Still, Barron is not satisfied with the schools’ progress and has recommended that freshman admissions remain suspended for a second year. District officials have not yet decided whether the schools will be shut down or phased out at a future date.
In 2006, Big Picture at Back of the Yards says it scored 15 on the ACT; Big Picture in Bronzeville says it hit 17, the district average. Performance figures for Big Picture schools elsewhere are a mixed bag, as well. In San Diego and at the flagship in Providence, scores are beating district averages, some by wide margins. Others, like two in Indianapolis, are posting below-average marks.
Loose end #2: The pricetag
The district initially approved Big Picture’s higher-than-average costs, then several years into the program, it began pressing principals to cut costs.
Small class size—15 versus 28 at a typical CPS high school—and low capacity enrollments (about 120 students each) make the schools more expensive to operate on a per pupil basis. The small size is defensible, says Klunk, a former principal of a large high school, because teachers are supervising so many different projects and internships. “It’s a very intense situation,” he says.
Yet Alexander says she was floored by the request to cut her budget. CPS could have made that call four years ago, she says, “before we got teachers and kids involved. Our cost should [not] be a surprise.”
If the district allows his school to stay open, Nambo says he will recruit volunteers and student teachers to help his staff cope with larger class sizes.

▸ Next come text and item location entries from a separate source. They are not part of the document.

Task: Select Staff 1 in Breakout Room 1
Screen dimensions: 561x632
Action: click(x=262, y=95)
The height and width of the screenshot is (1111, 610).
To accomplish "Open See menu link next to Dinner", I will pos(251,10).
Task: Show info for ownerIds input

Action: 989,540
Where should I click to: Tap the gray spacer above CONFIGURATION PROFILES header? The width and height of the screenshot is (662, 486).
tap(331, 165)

Big Picture schools were put into play here three years before the district set criteria for new schools that opened under the Renaissance 2010 initiative. Those new schools are expected to fit their budgets into a formula that aligns per-pupil costs with the districtwide average.
Big Picture schools in other cities have kept costs in check by eliminating art, music and physical education. Instead, students pursue those activities through extra-curricular activities, internships and community programs. In Chicago, the schools share three teachers in those subjects, adding $190,000 to the bottom line.

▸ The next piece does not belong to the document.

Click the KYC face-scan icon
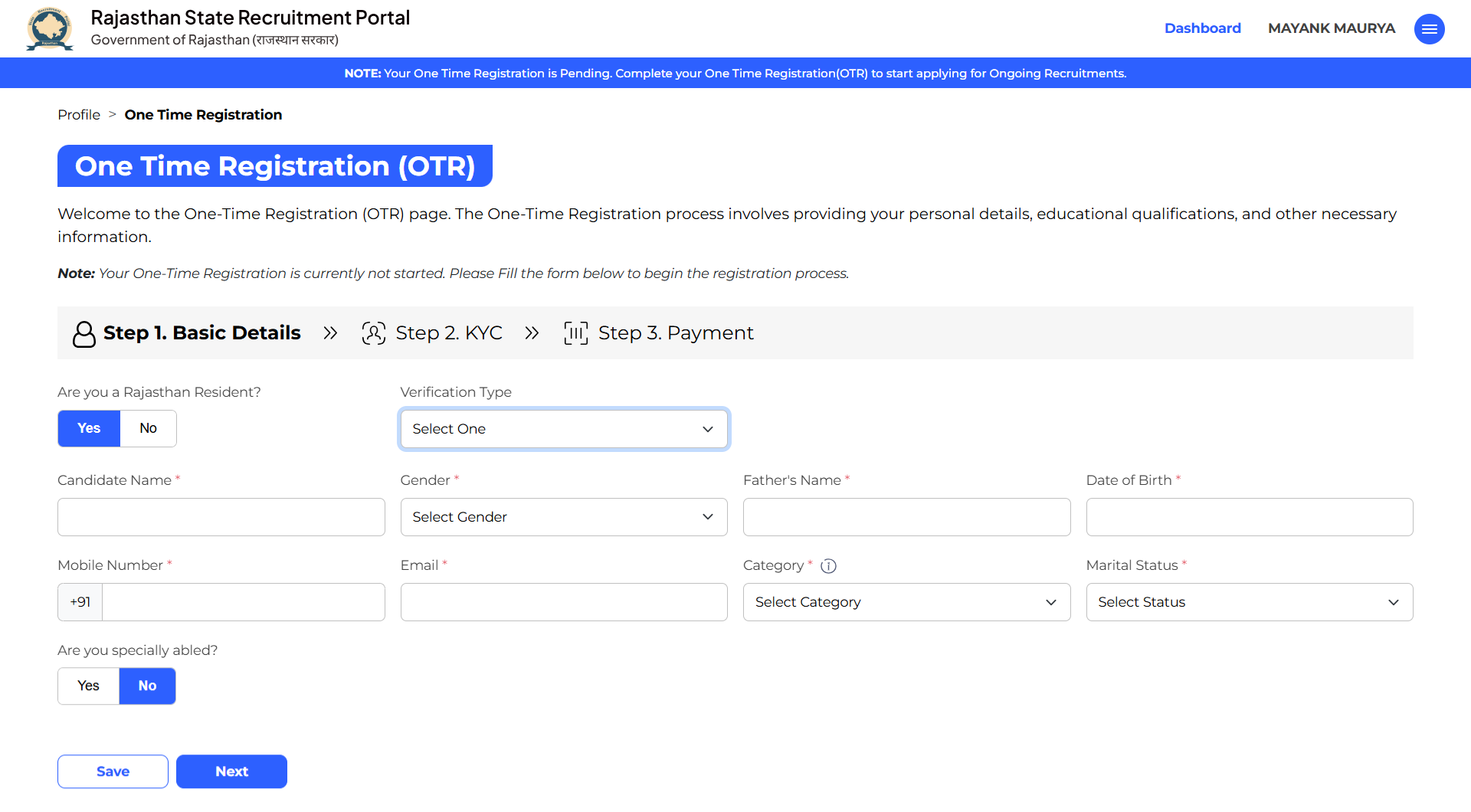Image resolution: width=1471 pixels, height=812 pixels. 373,333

Yet, here in Illinois, getting rid of art, music and P.E. would require a waiver from lawmakers that exempts them from state law. During early planning meetings, Big Picture’s teams floated the idea of obtaining such waivers, but never followed through, Klunk notes.
Loose end #3 No contract
CPS considered signing a formal contract with The Big Picture Company that would stipulate school staffing and other programmatic details. But after passing a draft back and forth between the two parties for a couple of years, the district decided against it “to retain flexibility,” says Richmond. Besides, it wasn’t clear whether a contract was necessary, Richmond adds, since Big Picture was slated to provide free training and consulting rather than actually managing the schools.

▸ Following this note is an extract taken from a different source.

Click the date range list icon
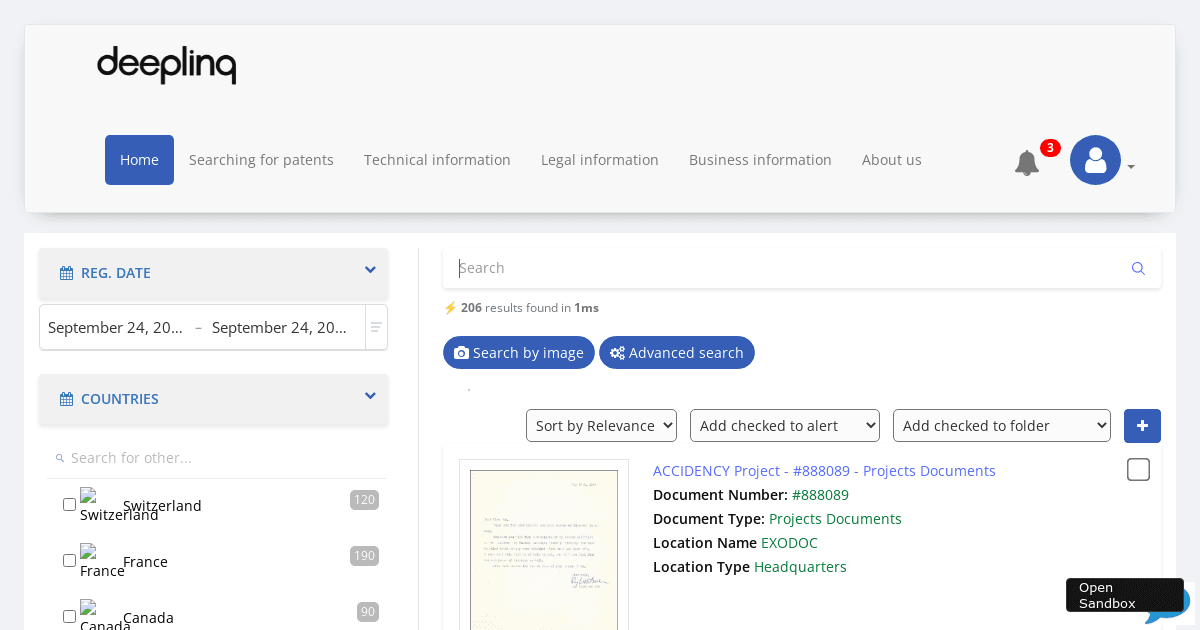This screenshot has height=630, width=1200. (376, 327)
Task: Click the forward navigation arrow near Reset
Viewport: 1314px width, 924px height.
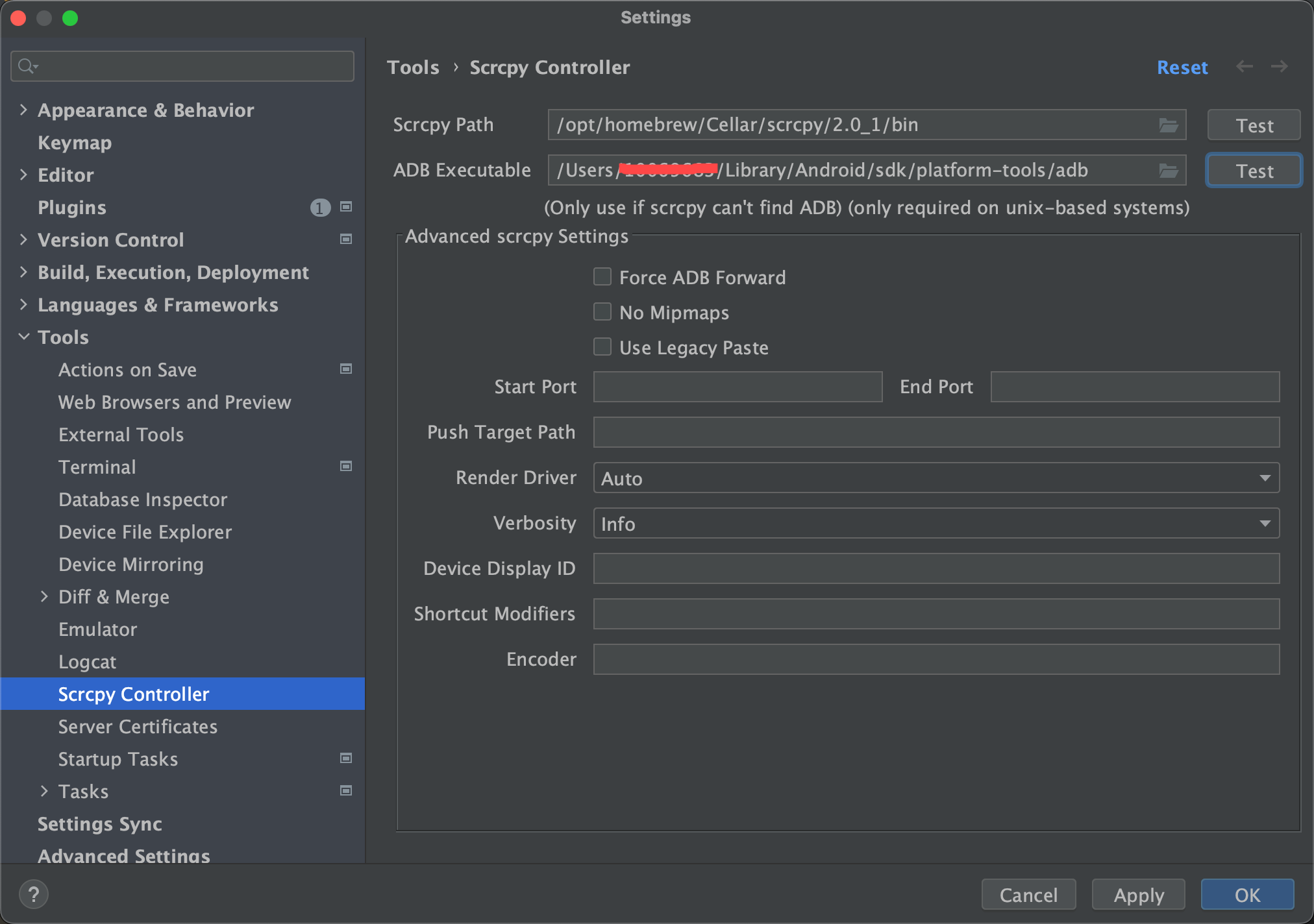Action: click(1279, 67)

Washor of The Big Picture Company says he was used to informal arrangements in other districts, and the lack of a contract didn’t bother him at the time.
But the turnover in central office—he counts at least five key district-level contacts who left, retired or switched positions—meant that Big Picture had to continually explain and justify its program. “People couldn’t understand who we were.”
The idea of opening Chicago’s two Big Picture sites as charter schools, which by law have the freedom to set their own curricular program and schedule, was also discussed early on. Of the 45 schools in Big Picture’s network, about half are charters. In retrospect, that’s the road the group should have taken in Chicago to keep its original model intact, Washor says.
But district officials argued that opening them as regular CPS schools would be an important learning experience for the district, Washor recalls, with irony.
“There were some folks who said, ‘This is an opportunity for our district to see how we can accommodate schools who need more autonomy,'” he says.